Finkiel, Fontaine, Dridi, Anspach and Houellebecq at Locarno

Article published on Aug. 7, 2008
community published
Article published on Aug. 7, 2008
Well represented at the 61st Locarno Film Festival (August 6-16), French cinema is hoping for competition success with Emmanuel Finkiel’s Nulle part terre promise (“Nowhere Promised Land”). This documentary – which flirts with the narrative genre – won the 2008 Jean Vigo Award.

Discovered in the Cannes Directors’ Fortnight with his debut feature, Tracks (Louis Delluc Award for Best Debut Film and César Award in 2000 for Best Debut Feature and Best Editing), in Nulle part terre promise Finkiel explores three visions of a Europe marked by population movement. The film looks at the individual journeys of a self-assured executive starting out on a promising career, a young spoiled western woman with a fading carefree attitude and a group of illegal workers full of idealism and hope despite their limited future.

Produced by Les films du Poisson and sold by Roissy films, the feature will be released domestically by Sophie Dulac Distribution.

In the Piazza Grande section of open-air screenings, Anne Fontaine’s La fille de Monaco (“The Girl from Monaco”) – starring Fabrice Luchini, Roschdy Zem and Louise Bourgoin – is set to shine. Fontaine picked up the Jean Vigo Award in 1993 for her debut feature and the Golden Osella for Best Screenplay at Venice in 1997. Having been selected in competition at Locarno in 2001 and San Sebastian in 2005, the director saw her latest film – Oh la la! – screen out of competition at Cannes in 2006.

Produced by Soudaine Compagnie in co-production with Ciné@ for a budget of €8.37m (including pre-sales from Canal + and Ciné Cinéma), La fille de Monaco is the filmmaker’s tenth feature. The title will be released domestically on August 20 by Warner and is being sold internationally by Pyramide.

The Piazza Grande will also screen the international premiere of Khamsa by Karim Dridi, another festival regular. The director’s Pigalle was presented at the Venice Film Festival in 1995 and his latest work, Rage, was selected in the Panorama section at the 2003 Berlinale.

Khamsa was produced by Néon Cinéma for €2.12m, which included co-production backing from Arte France Cinéma, pre-sales from Canal + and a €430,000 advance on receipts from the National Film Centre (CNC). The film will be released domestically on October 8 by Rezo, who are also managing international sales.

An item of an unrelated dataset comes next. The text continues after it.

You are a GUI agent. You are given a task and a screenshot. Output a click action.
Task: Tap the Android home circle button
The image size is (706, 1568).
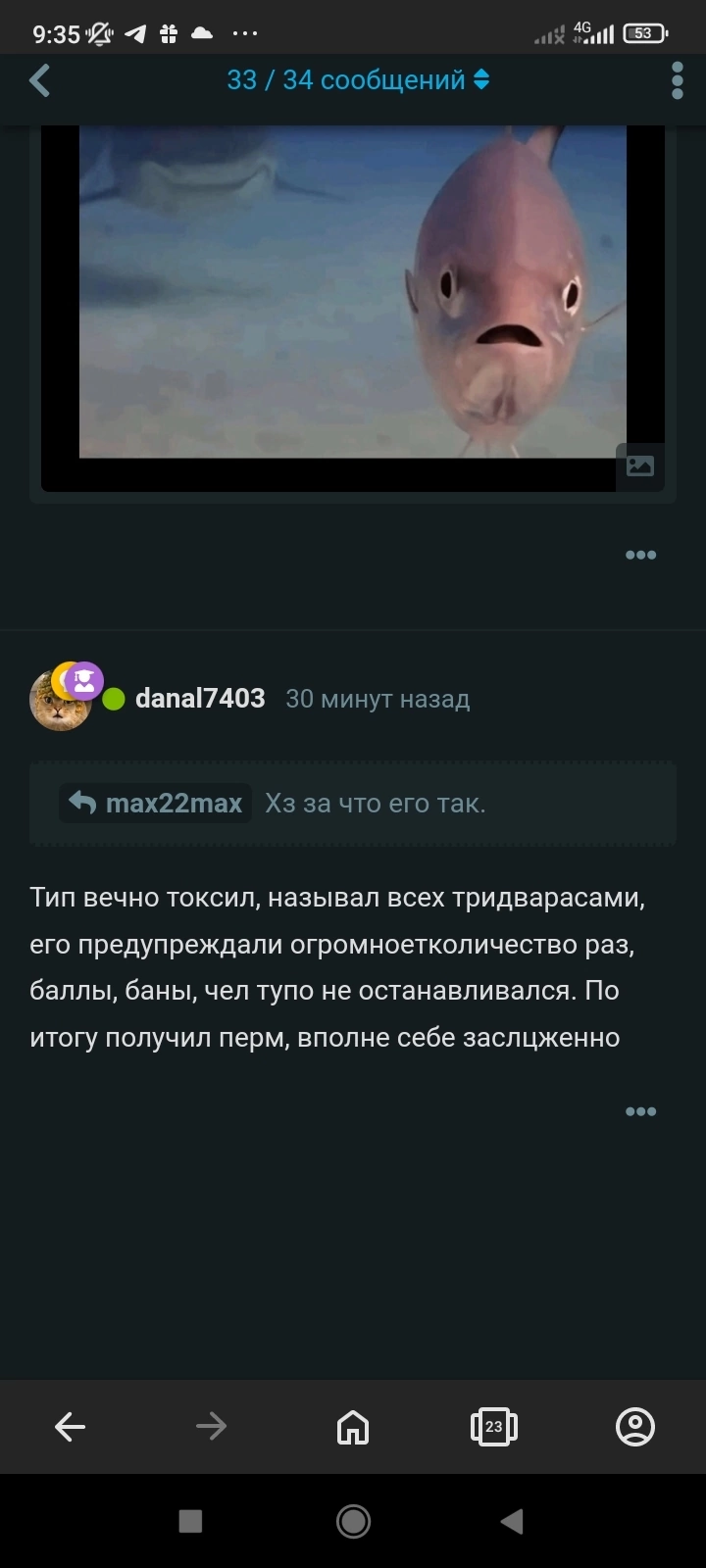[353, 1521]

Another title set to grace the Piazza Grande screen is Solveig Anspach’s Icelandic/French co-production Back Soon (co-produced by Ex Nihilo). The film is set to be launched in France on August 20 by Bac Films, who are also handling international sales.

Screening in the Filmmakers of the Present competition are Jean-Charles Fitoussi’s Je ne suis pas morte (“I’m Not Dead”, co-produced by Aura été and Ecce Films); Kinogamma Part 1: East and Part 2: Far East directed and produced by Siegfried (international sales - Films Distribution); and David Teboul’s La vie ailleurs (“Life Elsewhere”, produced by Les Films d’Ici).

The Here and Elsewhere line-up includes Pierre Leon’s L’idiot (“The Idiot”), starring Jeanne Balibar and Sylvie Testud (produced by Spyfilms); and Philippe Béziat’s Pelléas et Mélisande, le chant des aveugles (“Pelléas and Mélisande: the Song of the Blind”, produced by Les Films Pélléas).

Finally, the Play Forward section will screen the international premiere of Possibility of an Island by novelist Michel Houellebecq. The film stars Benoît Magimel.